The next example concerns the correlations between fission yields of different actinides, and does not involve cross sections. During the irradiation of the GU1 sample, 235U is being burned mainly due to its fission cross section, and at the same time, the plutonium isotopes are being built-up. Two of them are also contributing to the fission rates: 239Pu and 241Pu, as their thermal fission cross sections are relatively large (at the end of irradiation, the integral fission rates are 44%, 8%, 38% and 10% for 235U, 238 U, 239 Pu and 241 Pu, respectively). Therefore, the three isotopes with an important thermal fission cross section, as well as their fission yields contribute to the creation of fission products. One can expect that by considering the measured concentration E from a given fission product, correlations between the fission yields from these three isotopes should be observed. This is the case presented in Figure 3where E is the measured concentration for 133Cs. Again, the left matrix is the prior correlation matrix. Only a limited number of fission yields is presented here, 10 for each actinide. As observed, the prior matrix contains a very limited number of correlations, being a common feature of all evaluated nuclear data libraries. The prior correlations are due to the in-house tool, as explained in the introduction. The right matrix presents the posterior correlations obtained by using the measured isotopic composition of 133 Cs as E to calculate the weighted posterior distribution. This fission product is produced by the three mentioned actinides, with different contributions. It is nevertheless produced indirectly, as for mass 133, the main isotope directly produced by fission is 133 I (with the highest fission yield). This iodine isotope, having a short half-life of about 8 days, decays to 133 Cs during the irradiation and cooling times. Therefore three fission reactions lead to the creation of this isotope, via 133 I. In order to keep it constant, the 133I fission yields for the three main fissioning actinides are negatively correlated, as observed in Figure 3. It is interesting to note that a very strong negative correlation appears between the 133 I fission yields of 235U and 239Pu, since they are the two main contributors to mass 133 by fission.

thumbnail Fig. 3

Case of correlations between fission yields from 235U, 239 Pu and 241 Pu. Left: prior correlation matrix without PIE data; right: posterior correlation matrix using the PIE measurement from 133 Cs.

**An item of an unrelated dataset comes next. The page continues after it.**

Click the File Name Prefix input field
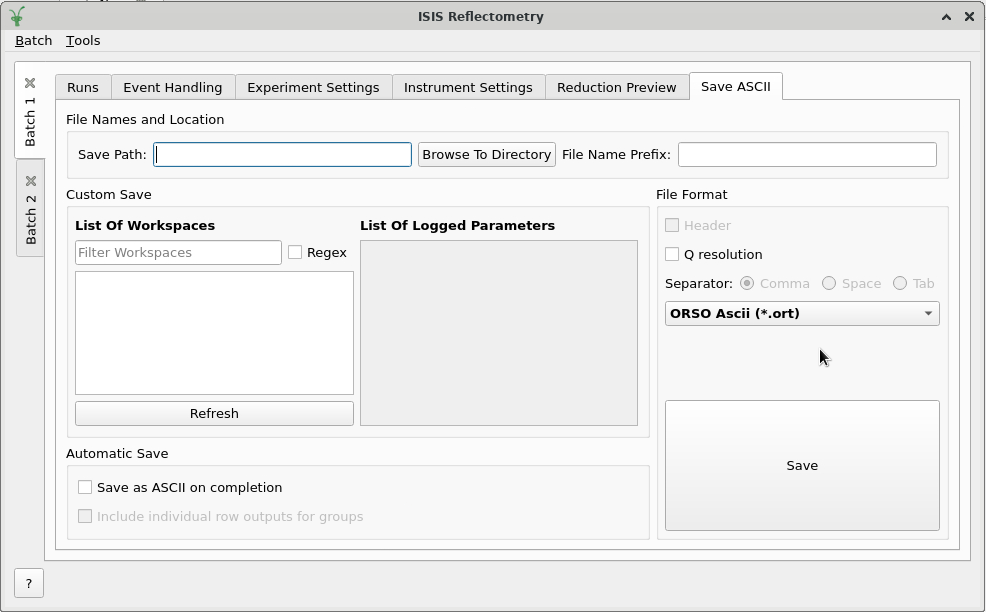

4.4 Example 4: Correlations between fission yields and cross sections

The example presented in this section is representative of a number of cases. Similar correlations between fission yields and capture cross sections were also observed considering the isotopic compositions of 145 Nd, 154 Sm, or 134 Cs.

As mentioned, the production of a measured fission product can depend on many fission yields. These fission products can either be directly the isotope of interest, or they can be isotopes subsequently decaying to the observed isotopes. Moreover, neutron capture cross sections can also contribute to the decrease of the target nucleus population (as well as to the increase of the daughter nucleus population). In this case, positive correlations are expected between specific fission yields and the capture cross section(s) which depopulate them, as explained in the example of Section 3. The example presented in Figure 4 illustrates such effects. It represents the case of correlations between specific fission yields and a capture cross section. Again, the left figure is the prior correlation matrix, between the 147 Pm(n,γ) cross sectionand a selection of fission yields of 235U and 239Pu. As observed before, very limited correlations among fission yields exist, except for the Nd isotopes, presenting a negative correlation between 147Nd and other Nd isotopes.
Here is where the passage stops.